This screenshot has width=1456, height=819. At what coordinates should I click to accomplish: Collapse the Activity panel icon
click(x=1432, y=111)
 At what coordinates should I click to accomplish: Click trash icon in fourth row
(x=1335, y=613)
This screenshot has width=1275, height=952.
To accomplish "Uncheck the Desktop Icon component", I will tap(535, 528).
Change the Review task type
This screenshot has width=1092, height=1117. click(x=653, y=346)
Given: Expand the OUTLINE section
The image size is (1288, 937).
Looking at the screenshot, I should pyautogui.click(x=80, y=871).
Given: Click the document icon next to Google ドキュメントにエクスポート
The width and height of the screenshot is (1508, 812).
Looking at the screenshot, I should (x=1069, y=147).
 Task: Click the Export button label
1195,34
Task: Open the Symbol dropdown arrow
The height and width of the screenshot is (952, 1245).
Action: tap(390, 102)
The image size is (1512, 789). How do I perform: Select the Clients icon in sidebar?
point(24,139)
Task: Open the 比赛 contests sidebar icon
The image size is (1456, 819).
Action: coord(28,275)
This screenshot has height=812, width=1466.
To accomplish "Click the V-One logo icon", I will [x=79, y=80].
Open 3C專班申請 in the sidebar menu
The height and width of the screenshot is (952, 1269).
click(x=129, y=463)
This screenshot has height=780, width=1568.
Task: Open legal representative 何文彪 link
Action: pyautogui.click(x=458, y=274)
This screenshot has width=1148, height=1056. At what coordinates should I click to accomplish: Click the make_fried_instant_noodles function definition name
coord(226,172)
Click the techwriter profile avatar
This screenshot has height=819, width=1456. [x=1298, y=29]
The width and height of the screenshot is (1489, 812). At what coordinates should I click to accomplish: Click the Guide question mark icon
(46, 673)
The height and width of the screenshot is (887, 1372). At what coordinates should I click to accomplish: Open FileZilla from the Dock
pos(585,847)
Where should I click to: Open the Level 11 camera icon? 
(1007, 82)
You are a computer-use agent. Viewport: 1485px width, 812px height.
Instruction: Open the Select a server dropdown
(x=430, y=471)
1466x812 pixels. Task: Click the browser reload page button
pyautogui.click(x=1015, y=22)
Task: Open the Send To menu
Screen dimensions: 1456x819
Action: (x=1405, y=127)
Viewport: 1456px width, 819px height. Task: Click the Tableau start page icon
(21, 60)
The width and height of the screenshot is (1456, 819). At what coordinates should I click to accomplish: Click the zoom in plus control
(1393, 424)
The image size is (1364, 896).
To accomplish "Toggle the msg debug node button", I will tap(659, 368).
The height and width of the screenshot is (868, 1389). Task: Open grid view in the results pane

****************

→ **ACTION ITEM**:
Where does the word "Given" appear in the material above? Copy every line that holds it.

→ **RESULT OF THIS EXERCISE**:
Given: Expand the OUTLINE section
Given: Click the document icon next to Google ドキュメントにエクスポート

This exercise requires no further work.